The Maytag repairman of conservative bloggers weighs in on modern conservatism:
I almost feel I don't know these people anymore. It seems now they feel government cannot have nearly enough power. Secret courts, secret warrants, secret prisons, suspect torture, massive data gathering on all aspects of US citizens including medical records, library records, and financial records are all wonderful things. They hold up the Patriot Act as a great piece of legislation that the Bush Whitehouse pushed through to combat terrorism (little seem to understand most of it was written during Clinton's years).More on this from liberal blogger Michael Berube. (Hat tip to Atrios)
I truly and honestly do not understand. People who once proudly quoted Franklin's "Those who give up essential liberty for a little safety deserve neither" now cheerlead the executive branch on in removing any judicial oversight, congressional oversight, and in fact ANY oversight (as most of these laws are secret) from the land.

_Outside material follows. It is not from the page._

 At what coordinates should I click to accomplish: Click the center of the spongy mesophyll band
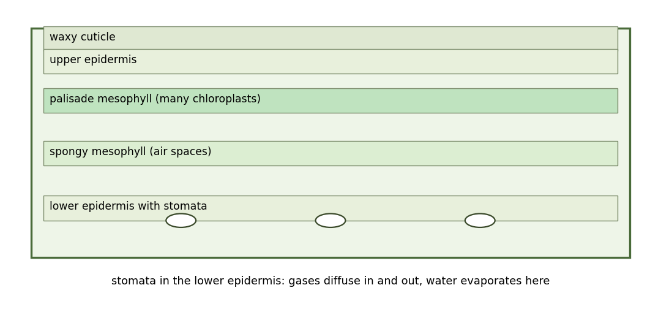(331, 154)
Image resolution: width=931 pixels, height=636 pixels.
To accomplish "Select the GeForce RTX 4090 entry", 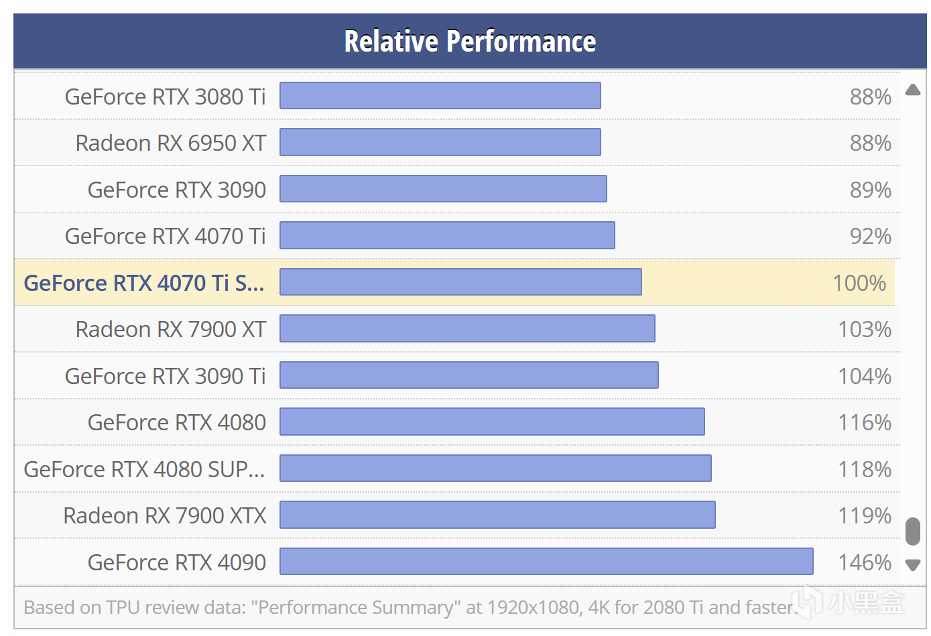I will point(176,562).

Far from the transparent government the founders imagined, we are now entering a system where laws are kept secret, prosecutions are kept secret, and national security is a password to removing any and all liberty that stands in the way of anything government wishes to do....
People who support a clandestine program of warrantless domestic spying are not “conservatives” or “libertarians.” Neither are people who support the creation of a worldwide archipelago of secret torture sites. Neither are people who support the usurpation of the functions of government by the executive branch; who espouse the theory that the executive branch is the final arbiter of the legality of the actions of the executive branch; and who call for the investigation or prosecution of a free press that dares to report on the executive branch’s secret programs of domestic spying and outsourced torture.
Those people, my friends, are called the radical right.